Mandatory fun on the road
Bosses often see work-related trips as the ideal time to promote team bonding. Without family around or personal obligations to attend to, they reason, why not spend the time together? Indeed, some workers think the same way. They like exploring a new town with colleagues after a conference or dining with others instead of alone.
Just as with other “fun” work-related activities, provide choice. Some employees may be physically exhausted after running to meetings all day. Introverts may have mustered all the social energy they could just to get through networking at a conference and need alone time. Parents may want to catch up on how things are going at home. Or, like Sandy, they simply may relish the notion of a little “me” time over watching colleagues belt out songs by Imagine Dragons.

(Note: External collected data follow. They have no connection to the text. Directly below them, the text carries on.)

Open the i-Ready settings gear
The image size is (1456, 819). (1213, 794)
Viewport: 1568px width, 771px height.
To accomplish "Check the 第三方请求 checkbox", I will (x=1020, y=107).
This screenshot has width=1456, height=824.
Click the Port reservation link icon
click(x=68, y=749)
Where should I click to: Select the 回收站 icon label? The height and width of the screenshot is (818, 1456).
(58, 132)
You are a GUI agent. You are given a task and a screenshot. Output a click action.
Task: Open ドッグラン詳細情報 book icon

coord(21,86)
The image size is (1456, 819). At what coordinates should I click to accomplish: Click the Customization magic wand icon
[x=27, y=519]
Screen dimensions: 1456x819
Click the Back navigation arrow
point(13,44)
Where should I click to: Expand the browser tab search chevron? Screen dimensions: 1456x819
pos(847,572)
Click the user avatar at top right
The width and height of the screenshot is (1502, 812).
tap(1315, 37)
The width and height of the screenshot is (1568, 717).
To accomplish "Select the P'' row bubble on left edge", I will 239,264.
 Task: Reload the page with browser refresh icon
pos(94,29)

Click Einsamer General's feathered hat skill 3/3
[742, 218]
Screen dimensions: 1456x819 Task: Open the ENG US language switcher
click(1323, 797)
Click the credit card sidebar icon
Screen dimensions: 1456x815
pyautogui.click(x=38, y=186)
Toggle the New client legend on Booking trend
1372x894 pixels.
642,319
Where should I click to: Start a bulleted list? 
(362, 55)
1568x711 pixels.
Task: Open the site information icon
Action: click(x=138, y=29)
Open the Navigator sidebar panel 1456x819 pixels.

One final note on business travel and fun: Avoid forcing colleagues to share hotel rooms. You may have people on staff who genuinely like rooming with someone else, and it is fine if they truly wish to lodge together. However, many folks find the situation very uncomfortable. Fun memories are not made by listening to an officemate snore like a hibernating bear or seeing your roomie’s face contort after you come out of the bathroom in the morning.